■“平成の怪物”の熱投

 怪物なら“平成の怪物”の熱投も忘れてはいけない。1998年第80回大会の準々決勝、横浜(東神奈川)のエース・松坂大輔が、強豪・PL学園(南大阪)を迎えた試合だ。「この試合まで松坂は、3試合で完投。しかも、前日に148球を投げたばかりでした」(高校野球関係者)

 PLは、疲労の見える松坂を揺さぶり3点を先取。以後は点の取り合いとなり、8回に横浜が同点に追いつくと、そのまま延長戦に突入する。「松坂は試合後、“11回以降、頭がボーッとして、どう投げたか覚えてない”と語っていました。そんな状態でも、12回から15回まで三者凡退。さすがは“怪物”ですよ」(前同)

 決着は延長17回、横浜が2点を奪い、9対7で勝利。松坂は250球を投げ抜いた。「さすがに翌日の準決勝は1回のみの登板でしたが、翌々日の決勝は、先発してノーヒットノーランを達成。まさしく“鉄腕”でした」(同)

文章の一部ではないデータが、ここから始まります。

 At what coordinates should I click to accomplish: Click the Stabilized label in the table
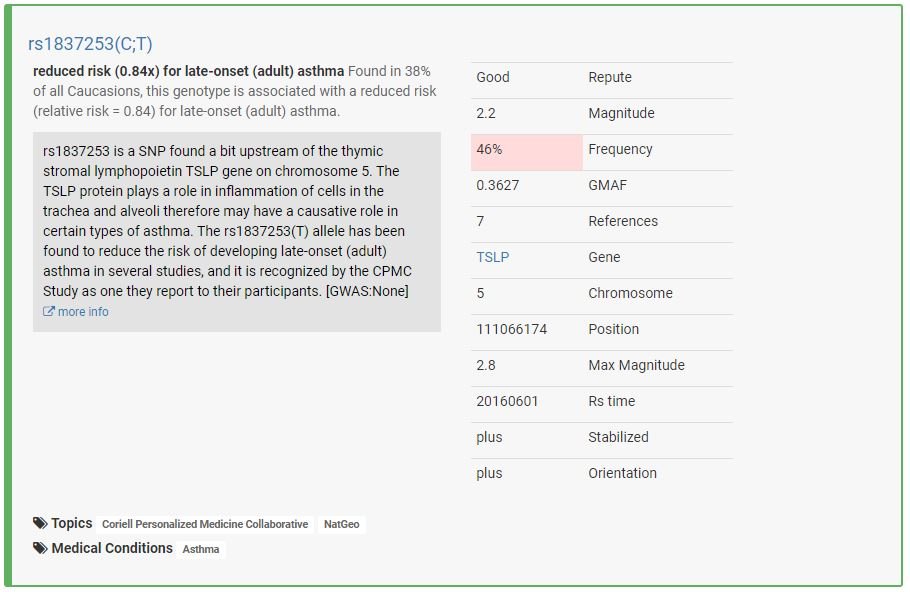tap(618, 437)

 一方、松坂に敗れたPL学園だが、甲子園では数々の名勝負を生んでいる名門でもある。中でも、1983年第65回大会の準決勝。やまびこ打線の池田(徳島)と、PL1年生コンビの激突は、まさに伝説の一戦だ。「池田は、前年夏と同年春の優勝校。一方、当時のPLは、強いチームとは言えず、甲子園出場を決めて“番狂わせ”と報道されたほど。1年生の桑田真澄清原和博がレギュラーに抜擢されたのも、そんなチーム事情があってのことでした」(地元紙記者)

 優勝候補筆頭が相手でも、PLはそれまで通り、1年生の清原を4番に置き、桑田を先発登板させた。「実は、桑田は前の試合で右手の痺れのために途中降板。しかし、中村監督はまだ痺れが残る桑田に、賭けたのだそうです」(前同)

 だが、フタを開ければ、桑田は期待に応え、強打の池田を完封。自らホームランも放ち、7対0で勝利を収めた。「試合前、上級生は諦めムードで“今日は、どうせ負ける。せめて10点以内に抑えろ”と桑田に語っていたそうです。逆に桑田は、それでプレッシャーが和らいだようですね」(同)

 この試合は、KKコンビ時代の幕開けとなり、5季連続で甲子園に出場。優勝2回、準優勝2回という素晴らしい成績を残す。ただ、そんなKKコンビでも、成し遂げていないことがある。それは「春夏連覇」だ。